▶ [Directions for this task] Omit all pictures. Quote only the lines from the one with "Task: Click the sparkle icon on realtime card" through the end of the material below.

··· Data for review

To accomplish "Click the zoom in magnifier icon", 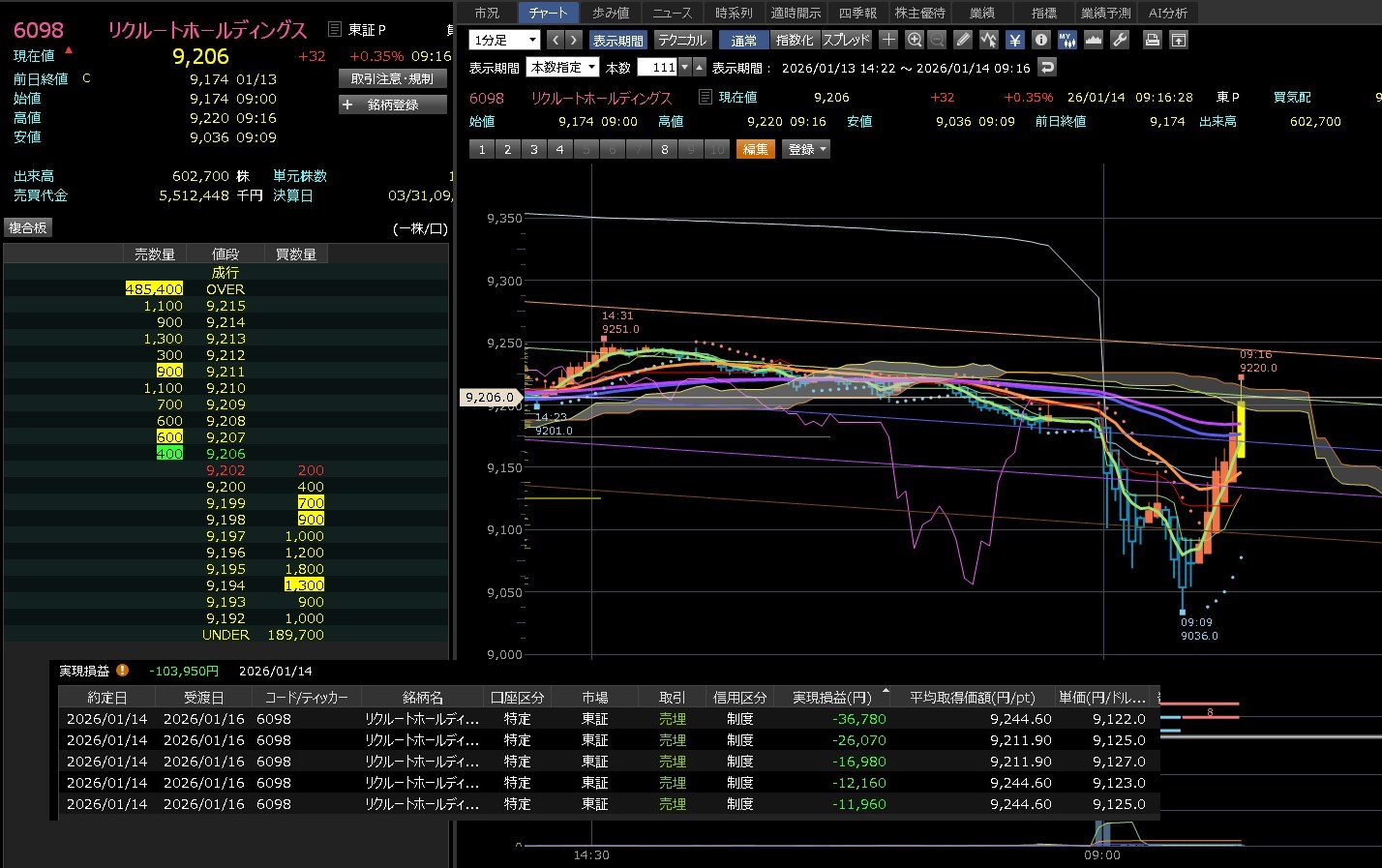I will click(x=915, y=40).
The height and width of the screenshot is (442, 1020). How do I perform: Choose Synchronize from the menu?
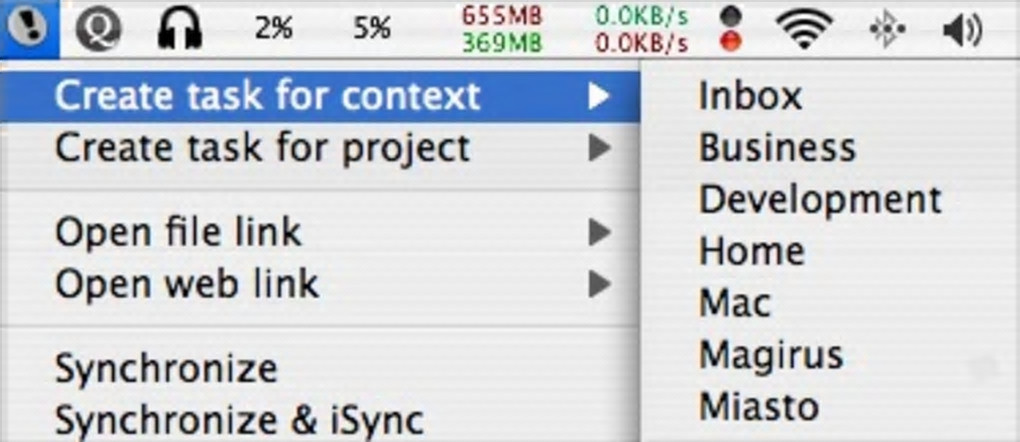click(166, 368)
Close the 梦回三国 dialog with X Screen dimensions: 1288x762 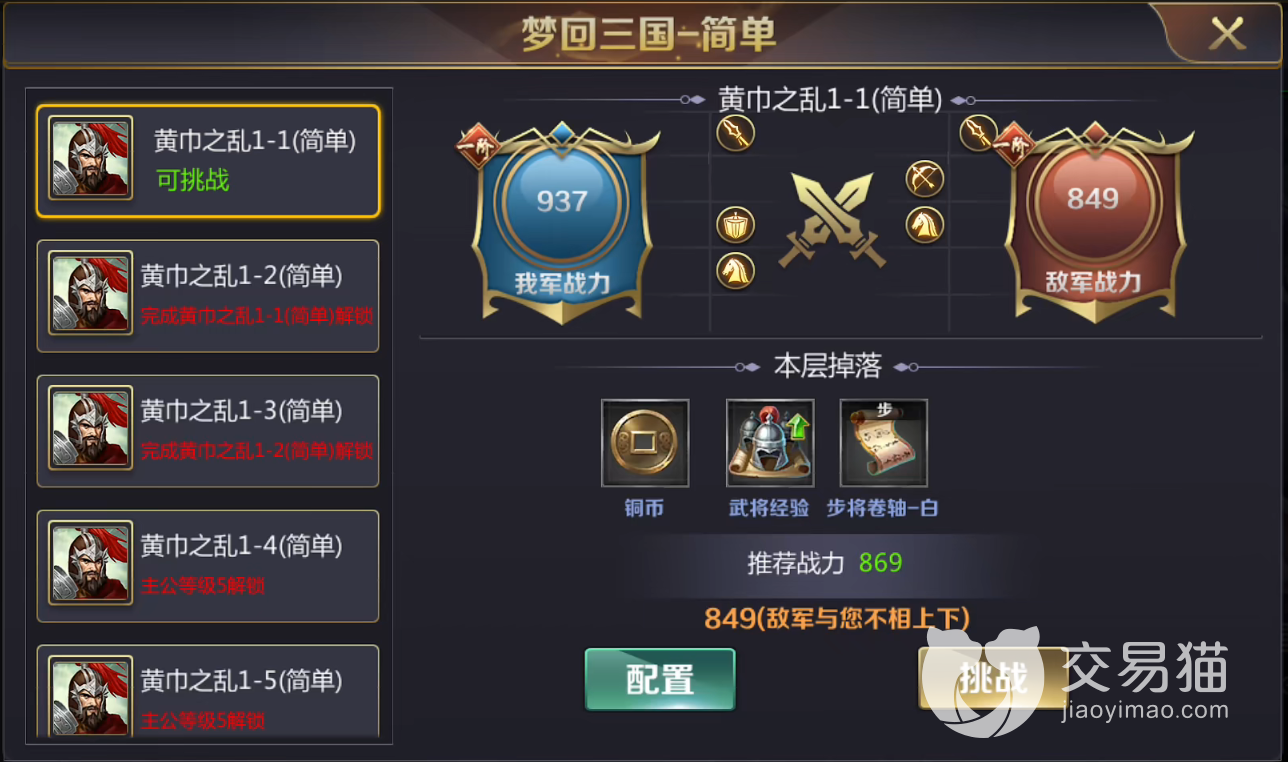tap(1227, 35)
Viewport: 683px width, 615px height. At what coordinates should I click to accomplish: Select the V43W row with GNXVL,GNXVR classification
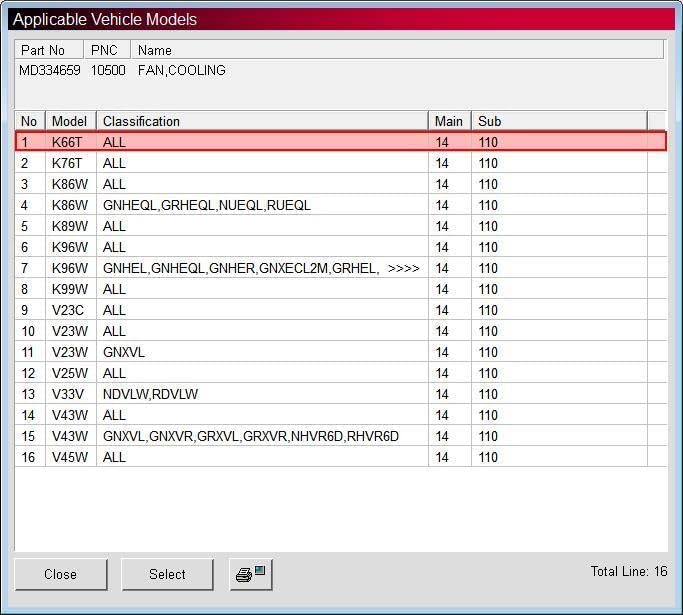click(x=341, y=436)
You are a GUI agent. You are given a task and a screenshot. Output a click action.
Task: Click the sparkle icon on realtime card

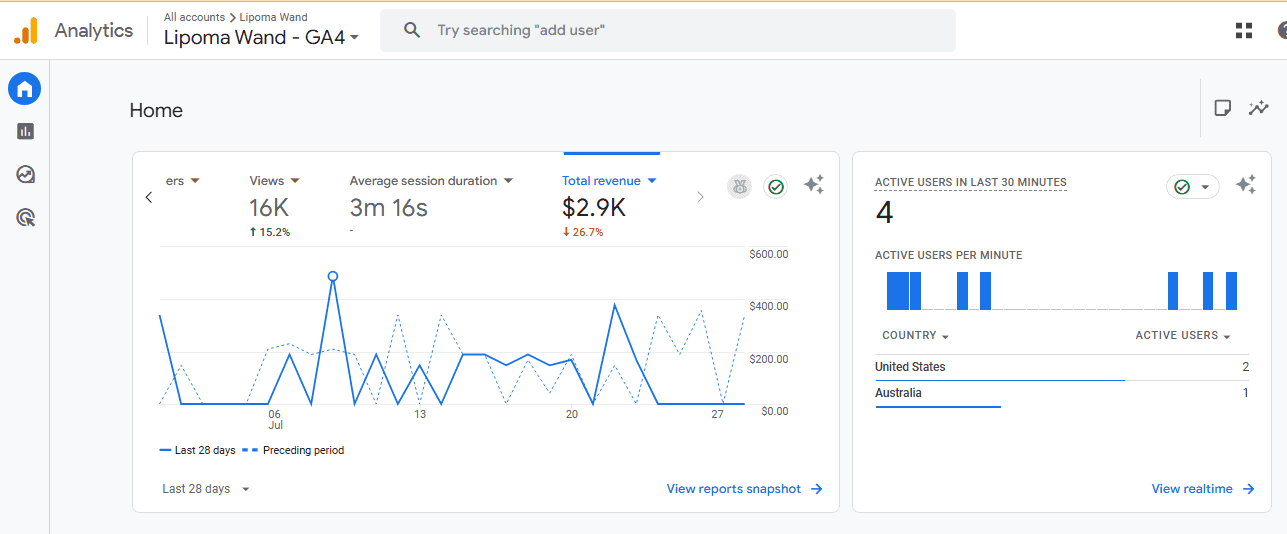1246,185
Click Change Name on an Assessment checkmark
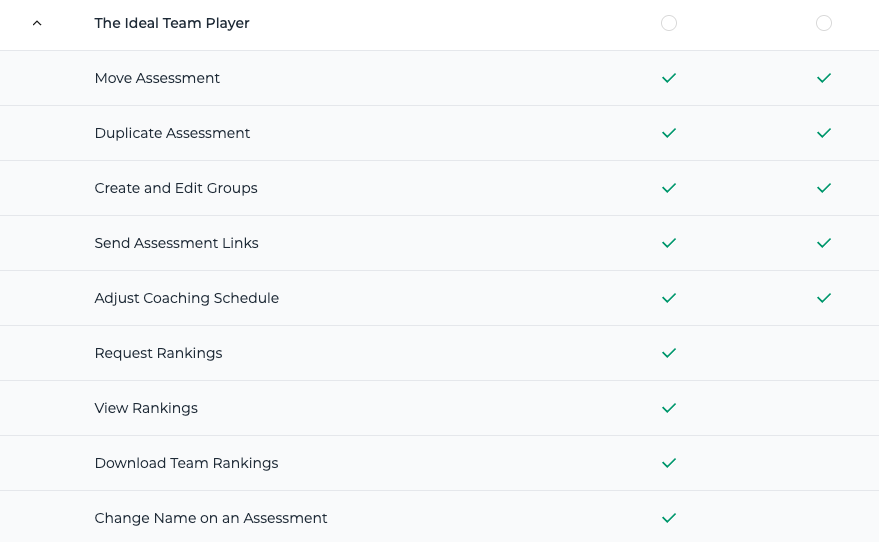The width and height of the screenshot is (879, 542). point(669,517)
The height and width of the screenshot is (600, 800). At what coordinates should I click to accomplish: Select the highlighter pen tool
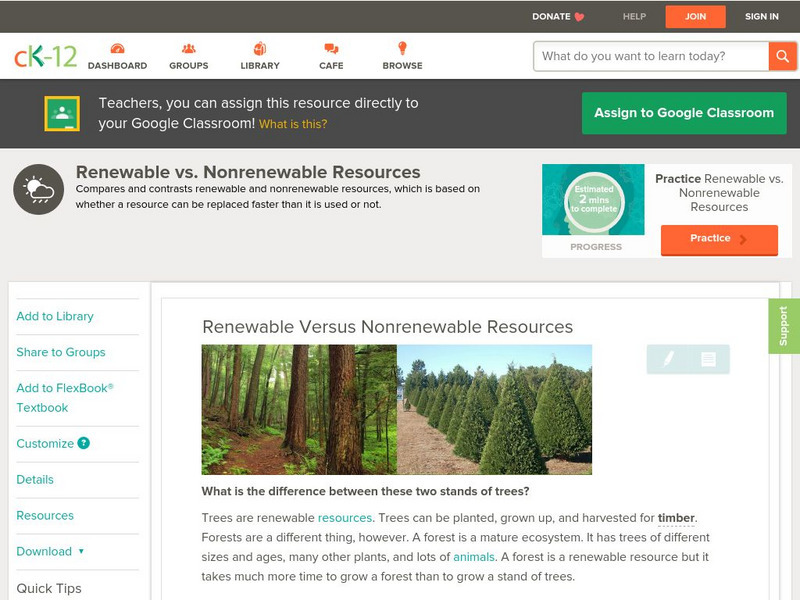tap(668, 359)
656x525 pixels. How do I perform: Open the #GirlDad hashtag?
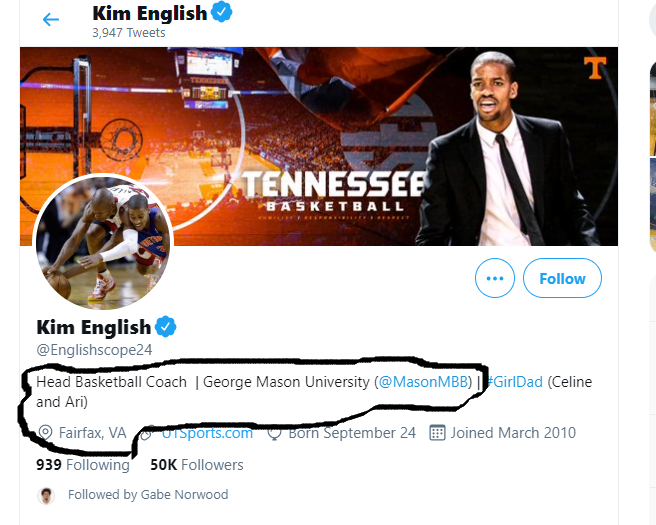tap(515, 382)
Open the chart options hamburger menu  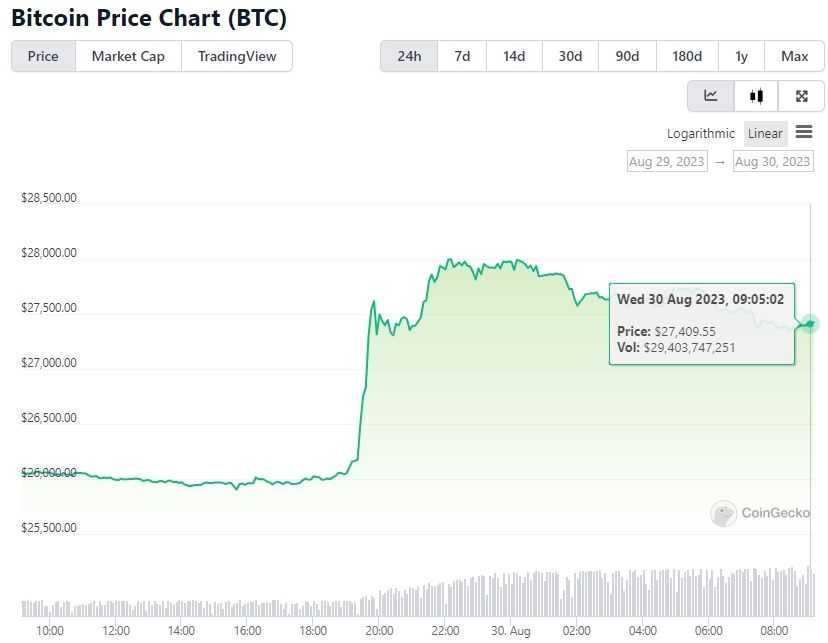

······

▶ [Task solution]
Task: Click the sparkle icon on realtime card

1246,185
Click Change Name on an Assessment checkmark
The width and height of the screenshot is (879, 542). point(669,517)
The height and width of the screenshot is (600, 800). At what coordinates should I click to accomplish: Select the highlighter pen tool
tap(668, 359)
656x525 pixels. How do I perform: Open the #GirlDad hashtag?
tap(515, 382)
Open the chart options hamburger menu  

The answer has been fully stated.